I am sligtly confused by this problem, although it should not be difficult.
Let us roll a sigle dice. If the dice shows $n$, I receive $n$ dollars. I can buy an option to roll the die again. What is the price for the option?
My idea is that the price should be the expected payoff of the game, conditioned over the result of the first game, but I am not sure as to how write this down precisely.
I would use the following arguments:
If the option were on the first throw of the dice, then we would price it using the expectation, which is $3.5$ (= $(1+2+\cdots+6)/6$.
Now we have a 2 stage game:
So the value of the game with the option is $1/2*5 + 1/2*3.5=4.25$.
The value of the game without the option is $3.5$.
The option value, which is the fair price of the option before the game starts, is then the difference $4.25-3.5=0.75$.
Hang on a second. The value of the game assuming you have an option to roll a second time is 4.25, as established above. But the value of the game without the option to roll again is 3.5. Therefore the value of the option is 0.75.
This is a dynamic programming problem.
For a roll, the expectation will be 3.5.
For two rolls, if your first roll gets 1 or 2 or 3, you will roll it again. In other words, you have 1/2 chance to do the second roll and get the expectation as 3.5. If 4 or 5 or 6, you will stop here since it is good enough above the expectation (3.5). For such outcome as 4 or 5 or 6, your average is 5 with another 1/2 chance. So the total expectation will be 1/2*3.5 + 1/2*5 = 4.25.
For three rolls, you will consider the case differently after the first rolls. If I obtain 5 or 6, I will stop here for just one roll since it achieve above my expectation. Otherwise, I will roll twice and obtain the expectation of two rolls as 4.25. In total, the expectation will be 2/3*4.25 + 1/3*5.5 = 14/3 = 4.67.
Suppose that we have k rolls and obtain the expectation $E$ above 5, we have to change the strategy again after the first roll. You can stop rolling if you get 6, otherwise keep going to obtain $E$ values.

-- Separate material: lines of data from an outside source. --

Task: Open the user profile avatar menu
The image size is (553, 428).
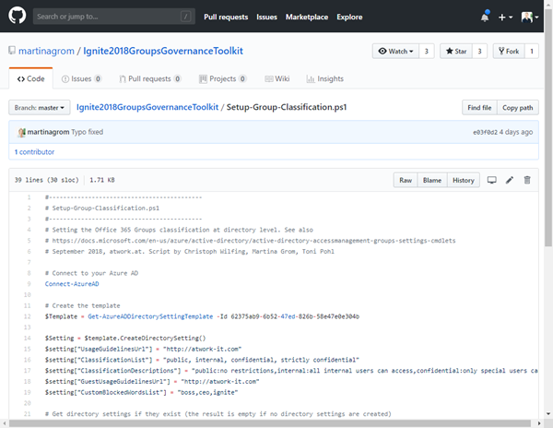Action: (530, 17)
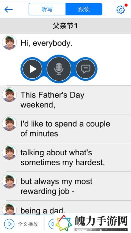Choose the line "talking about what's sometimes my hardest,"

point(66,157)
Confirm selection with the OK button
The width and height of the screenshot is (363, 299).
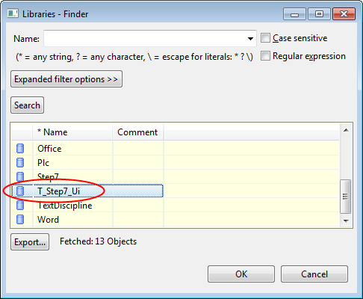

The new expectation will be like that: $$E_{new} = 1/6*6 + 5/6*E_{old} $$
For n rolls, write a program in Python as the following:
def die_fair_value(rolls):
cnt=1
val=3.5
while cnt < rolls:
if val < 4:
val = 1/2.0*5 + 1/2.0*val
elif val<5:
val = 1/3.0*5.5 + 2/3.0*val
else:
val = 1/6.0*6 + 5/6.0*val
cnt += 1
return val
The next throw is independent of the previous throws, so you only calculate the value of the future expected payoffs from the option to continue.
How many "$n$"s does the dice have, and what is their probability?
Let $\pi_1$ denote the price of the die roll, $\pi_2$ denote the price of the option, $\Phi$ denote the payoff and $A$ the event that the option is used so that $$ \pi_1 + \pi_2 = E[\Phi] = E[X\mid A^*]P(A^*) + \pi_1 P(A) $$ The option will be exercised when $X\leq\pi_1$ so $$ \pi_2 = -\pi_1 + E[X\mid X>\pi_1]P(X>\pi_1) + \pi_1P(X\leq \pi_1)\\ =(E[X\mid X>\pi_1] - \pi_1)P(X>\pi_1). $$ In this case, $\pi_1 = 3.5$ so $\pi_2 = (\frac{15}{3} - 3.5)\frac{1}{2} = 0.75$
Intuition: The value is the average excess in the good case multiplied by the probability of realizing the good case.